# Struggling with my Griffin RTA on my V2.1 Hexohm



## Jaypstagrammar (9/5/16)

Hi veterans! 

I hope this is the right thread, but I need some help with this hickup. I recently picked up myself a authentic Hexohm, and it works like a dream with my Twisted Messes RDA & Phenotype-L RDA that both have alien claptons I built in (0.26 ohm dual 4 wraps), but with me Griffin (0.28 ohm 5 wraps staged claptons) it really burns the wick and a terrible taste even when I set the potentiometer to 0 for the Griffin. 

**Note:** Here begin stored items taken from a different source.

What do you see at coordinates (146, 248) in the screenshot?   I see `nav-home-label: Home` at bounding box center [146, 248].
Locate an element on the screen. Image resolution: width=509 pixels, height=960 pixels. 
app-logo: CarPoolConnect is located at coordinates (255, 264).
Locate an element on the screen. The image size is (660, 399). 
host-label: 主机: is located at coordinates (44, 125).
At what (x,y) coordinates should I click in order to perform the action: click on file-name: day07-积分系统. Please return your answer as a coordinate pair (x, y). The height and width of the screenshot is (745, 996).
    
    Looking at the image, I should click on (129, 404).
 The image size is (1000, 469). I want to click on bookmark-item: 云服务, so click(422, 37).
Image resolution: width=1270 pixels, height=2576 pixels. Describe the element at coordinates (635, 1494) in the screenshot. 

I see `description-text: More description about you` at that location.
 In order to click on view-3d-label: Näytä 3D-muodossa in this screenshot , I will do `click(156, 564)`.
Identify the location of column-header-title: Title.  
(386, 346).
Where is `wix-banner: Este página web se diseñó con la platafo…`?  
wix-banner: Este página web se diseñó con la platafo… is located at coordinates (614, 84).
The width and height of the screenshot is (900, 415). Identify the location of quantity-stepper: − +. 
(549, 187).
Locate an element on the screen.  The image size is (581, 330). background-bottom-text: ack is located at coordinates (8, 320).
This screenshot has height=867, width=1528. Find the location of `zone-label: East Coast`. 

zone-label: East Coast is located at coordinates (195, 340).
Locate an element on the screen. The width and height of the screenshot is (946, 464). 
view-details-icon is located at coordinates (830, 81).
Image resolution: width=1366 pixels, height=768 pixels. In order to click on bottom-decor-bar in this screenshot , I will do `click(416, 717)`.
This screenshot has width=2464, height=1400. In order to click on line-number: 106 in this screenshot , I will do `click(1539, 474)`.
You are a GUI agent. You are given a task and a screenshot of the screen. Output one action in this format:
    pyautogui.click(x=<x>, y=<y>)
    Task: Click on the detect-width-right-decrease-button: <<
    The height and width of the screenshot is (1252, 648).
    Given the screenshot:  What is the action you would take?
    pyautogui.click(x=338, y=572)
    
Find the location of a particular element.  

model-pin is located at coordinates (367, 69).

Any advice? Or is the Hexohm exclusively made for dripping?

Thaaanks


----------



## VapeSnow (9/5/16)

Jaypstagrammar said:


> Hi veterans!
> 
> I hope this is the right thread, but I need some help with this hickup. I recently picked up myself a authentic Hexohm, and it works like a dream with my Twisted Messes RDA & Phenotype-L RDA that both have alien claptons I built in (0.26 ohm dual 4 wraps), but with me Griffin (0.28 ohm 5 wraps staged claptons) it really burns the wick and a terrible taste even when I set the potentiometer to 0 for the Griffin.
> 
> ...



I used moonshot and griffin on the Hex with no problems at all. Have you rebuild the griffin? Maybe you have a hot spot thats usually the case when getting burn wick and bad taste.

Reactions: Agree 1


----------



## Jaypstagrammar (9/5/16)

Shot! 
I'll check the coils out and get back to you on it. Only thing that confuses me is it works perfectly on my Minikin but I'll check for hot spots first!


----------



## Nightwalker (9/5/16)

Weird... Only thing I can think of is hot spots. Pulse and strum ur coils until they glow inside out. I own 3 Griffins and never had a problem

Reactions: Informative 1


----------



## Jaypstagrammar (9/5/16)

Nightwalker said:


> Weird... Only thing I can think of is hot spots. Pulse and strum ur coils until they glow inside out. I own 3 Griffins and never had a problem


Thanks @Nightwalker !


----------